Just as they did in the weeks prior to his eleventy-first birthday, "the history and character of Mr. Bilbo Baggins" have again become a topic of conversation among those who pay attention to the world of Hobbits. But as September 22nd, the date of Bilbo's birthday and that of his nephew, Frodo, approaches, the talk is primarily focused on the first of three movies chronicling J.R.R. Tolkien's enchanting trilogy, The Lord of the Rings.
As part of its Special Readings Project, the Denver Public Library Children's Library will host a birthday party this Saturday for Bilbo and Frodo -- complete with cake and giveaways, though not fireworks -- in advance of a ten-week reading of The Fellowship of the Ring, book one of the trilogy.

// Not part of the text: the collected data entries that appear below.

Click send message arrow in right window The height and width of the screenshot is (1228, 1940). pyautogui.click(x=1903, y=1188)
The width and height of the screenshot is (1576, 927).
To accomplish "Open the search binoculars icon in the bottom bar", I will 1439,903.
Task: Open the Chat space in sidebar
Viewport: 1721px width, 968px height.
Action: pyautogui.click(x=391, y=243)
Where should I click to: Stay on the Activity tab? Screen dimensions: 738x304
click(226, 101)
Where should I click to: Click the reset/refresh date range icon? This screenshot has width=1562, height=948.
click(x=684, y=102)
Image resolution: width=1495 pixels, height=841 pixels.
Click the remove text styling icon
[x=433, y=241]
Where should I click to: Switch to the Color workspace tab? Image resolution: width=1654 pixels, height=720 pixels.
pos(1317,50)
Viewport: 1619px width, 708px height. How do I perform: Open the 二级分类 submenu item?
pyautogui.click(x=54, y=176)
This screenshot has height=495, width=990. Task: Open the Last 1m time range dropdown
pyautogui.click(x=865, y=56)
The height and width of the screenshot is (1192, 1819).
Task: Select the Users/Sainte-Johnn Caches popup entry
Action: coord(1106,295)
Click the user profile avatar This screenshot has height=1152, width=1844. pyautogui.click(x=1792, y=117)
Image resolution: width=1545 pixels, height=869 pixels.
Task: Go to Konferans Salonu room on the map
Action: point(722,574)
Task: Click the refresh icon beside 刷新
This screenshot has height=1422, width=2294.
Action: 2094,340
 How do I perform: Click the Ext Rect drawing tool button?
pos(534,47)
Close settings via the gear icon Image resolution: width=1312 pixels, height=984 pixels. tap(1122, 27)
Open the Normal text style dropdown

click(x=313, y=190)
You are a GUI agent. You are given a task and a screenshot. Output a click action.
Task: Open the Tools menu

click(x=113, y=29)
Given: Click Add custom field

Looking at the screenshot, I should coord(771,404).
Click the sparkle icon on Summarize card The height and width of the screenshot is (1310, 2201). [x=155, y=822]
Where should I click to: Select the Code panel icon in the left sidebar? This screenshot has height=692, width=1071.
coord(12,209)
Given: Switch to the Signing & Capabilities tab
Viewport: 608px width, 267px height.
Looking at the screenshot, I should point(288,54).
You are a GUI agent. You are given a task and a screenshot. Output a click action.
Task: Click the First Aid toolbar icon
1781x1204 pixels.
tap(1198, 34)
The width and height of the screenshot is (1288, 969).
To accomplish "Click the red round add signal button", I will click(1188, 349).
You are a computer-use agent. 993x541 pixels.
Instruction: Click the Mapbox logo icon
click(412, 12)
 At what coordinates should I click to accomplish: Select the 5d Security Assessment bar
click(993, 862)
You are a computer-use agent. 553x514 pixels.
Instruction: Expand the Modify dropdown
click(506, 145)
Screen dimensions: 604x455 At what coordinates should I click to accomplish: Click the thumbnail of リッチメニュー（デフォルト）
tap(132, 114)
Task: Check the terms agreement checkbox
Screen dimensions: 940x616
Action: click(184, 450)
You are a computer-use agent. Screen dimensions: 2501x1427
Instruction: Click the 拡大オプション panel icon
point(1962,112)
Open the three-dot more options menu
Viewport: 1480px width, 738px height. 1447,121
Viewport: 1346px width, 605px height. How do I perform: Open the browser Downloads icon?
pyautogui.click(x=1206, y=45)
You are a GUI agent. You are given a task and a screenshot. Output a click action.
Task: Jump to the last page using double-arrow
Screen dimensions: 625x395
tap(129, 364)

The hour-long readings begin October 10 and continue through December 12, the week before the first of the Lord movies is scheduled to open.
"My goal with this is for the readings to serve as an introduction so that both children and adults will read the books for themselves," says children's librarian Heath Rezabek, who abridged the entire book himself so it would fit into ten hours. "Some of these people may never have heard fiction read aloud." Rezabek says it's important for people -- especially children -- to form their own images of the characters and places before they see them on the big screen. "I'm hoping people will want to use their imaginations to see this in their own heads, because movie images are pervasive."
This is the second time Rezabek has organized a reading series. Last year, he read The Hobbit, which is the prelude to The Lord of the Rings, over eight weeks, to 25 to 35 people per session. "The whole thing was considered to be pretty ambitious, but it was successful," he says.
"We do regular readings here at the Children's Library, but I've always had an interest and a skill, I think, in reading longer works, and The Hobbit was my first chance to put that to the test," Rezabek continues, adding that he'll be doing different voices for different characters. "I chose The Hobbit last year not because of the movie, but because it appeals to all ages; it's a bridge work between children's books and fantasy; it's something that would appeal to older kids; it has brand-name recognition, so to speak; and because it seemed like an autumn story. I wanted to do these in the autumn and winter when there isn't as much else to do, and drinking hot chocolate and curling up and reading would be a compelling option."
The Fellowship of the Ring was first published in 1954 and has been read by an estimated 100 million people. The brilliant three-part epic takes up the classic struggle between good and evil by setting it in the magical world of Middle-earth, populated by wizards and goblins, elves and dragons, dwarves and, of course, Hobbits, including Bilbo and Frodo.
The birthday celebration for the two Hobbits at the Children's Library, which is located within the Denver Public Library's main branch, will begin at noon Saturday with birthday cake and end with a sample of one of the upcoming readings.
"I'll be doing 'Flight to the Ford,' which is Frodo's arrival at Rivendell," Rezabek says. "It has a good mix. It has comical aspects and intense action toward the end that will be fun to read and fun to listen to."
When the reading series begins in October, the library will offer hot chocolate and a place for children and their parents to sit on the floor in order to encourage a cozy, "sleep-over atmosphere." For some of us, that beats a movie any day.